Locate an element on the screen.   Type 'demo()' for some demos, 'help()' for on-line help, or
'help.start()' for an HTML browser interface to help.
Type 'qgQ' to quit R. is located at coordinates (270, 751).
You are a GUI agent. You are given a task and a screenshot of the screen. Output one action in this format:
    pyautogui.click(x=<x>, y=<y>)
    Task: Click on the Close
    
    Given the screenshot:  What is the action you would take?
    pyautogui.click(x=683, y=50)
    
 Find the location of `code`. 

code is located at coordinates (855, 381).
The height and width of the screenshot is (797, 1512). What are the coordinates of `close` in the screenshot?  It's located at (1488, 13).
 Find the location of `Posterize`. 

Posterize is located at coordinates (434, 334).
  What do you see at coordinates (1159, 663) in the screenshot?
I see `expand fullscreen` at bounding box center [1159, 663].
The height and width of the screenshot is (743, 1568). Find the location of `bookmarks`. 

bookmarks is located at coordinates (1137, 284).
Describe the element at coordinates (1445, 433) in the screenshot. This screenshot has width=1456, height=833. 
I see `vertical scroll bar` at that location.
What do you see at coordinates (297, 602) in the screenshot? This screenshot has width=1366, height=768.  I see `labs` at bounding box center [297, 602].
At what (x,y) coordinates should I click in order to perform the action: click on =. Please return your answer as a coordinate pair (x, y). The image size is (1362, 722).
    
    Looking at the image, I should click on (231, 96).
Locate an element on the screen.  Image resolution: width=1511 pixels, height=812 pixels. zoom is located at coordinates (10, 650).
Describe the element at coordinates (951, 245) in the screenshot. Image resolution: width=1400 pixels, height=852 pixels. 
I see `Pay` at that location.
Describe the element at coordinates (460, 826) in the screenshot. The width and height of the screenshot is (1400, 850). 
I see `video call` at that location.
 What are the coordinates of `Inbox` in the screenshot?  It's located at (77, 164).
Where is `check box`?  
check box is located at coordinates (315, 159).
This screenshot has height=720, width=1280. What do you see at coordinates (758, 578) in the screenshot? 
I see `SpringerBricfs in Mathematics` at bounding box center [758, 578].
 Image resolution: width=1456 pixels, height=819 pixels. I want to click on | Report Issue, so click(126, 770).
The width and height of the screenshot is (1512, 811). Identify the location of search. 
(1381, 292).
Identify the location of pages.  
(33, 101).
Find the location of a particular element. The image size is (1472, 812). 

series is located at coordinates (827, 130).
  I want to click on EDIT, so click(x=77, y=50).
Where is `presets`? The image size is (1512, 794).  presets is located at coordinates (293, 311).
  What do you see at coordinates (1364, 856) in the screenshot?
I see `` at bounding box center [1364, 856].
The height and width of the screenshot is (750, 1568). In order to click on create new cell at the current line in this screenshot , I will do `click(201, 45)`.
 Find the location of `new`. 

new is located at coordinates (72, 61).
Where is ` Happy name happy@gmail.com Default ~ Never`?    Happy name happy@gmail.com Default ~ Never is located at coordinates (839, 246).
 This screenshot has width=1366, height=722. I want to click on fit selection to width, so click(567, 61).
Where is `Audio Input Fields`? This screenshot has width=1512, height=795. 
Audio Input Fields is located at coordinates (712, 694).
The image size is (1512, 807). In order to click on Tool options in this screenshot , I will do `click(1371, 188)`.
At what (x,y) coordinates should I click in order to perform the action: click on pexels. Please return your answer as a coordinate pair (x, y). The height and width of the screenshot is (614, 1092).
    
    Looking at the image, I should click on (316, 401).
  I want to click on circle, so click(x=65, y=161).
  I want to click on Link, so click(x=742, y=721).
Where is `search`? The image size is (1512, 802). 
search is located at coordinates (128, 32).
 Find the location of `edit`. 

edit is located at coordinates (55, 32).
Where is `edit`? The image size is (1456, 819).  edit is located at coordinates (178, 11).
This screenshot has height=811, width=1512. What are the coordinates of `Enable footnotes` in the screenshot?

◆ SET EXERCISE
Copy out the lines of the listing from the one containing "is (1512, 802)." through the end of the listing, word for word.

◆ FULL OUTPUT
Where is `search`? The image size is (1512, 802). 
search is located at coordinates (128, 32).
 Find the location of `edit`. 

edit is located at coordinates (55, 32).
Where is `edit`? The image size is (1456, 819).  edit is located at coordinates (178, 11).
This screenshot has height=811, width=1512. What are the coordinates of `Enable footnotes` in the screenshot?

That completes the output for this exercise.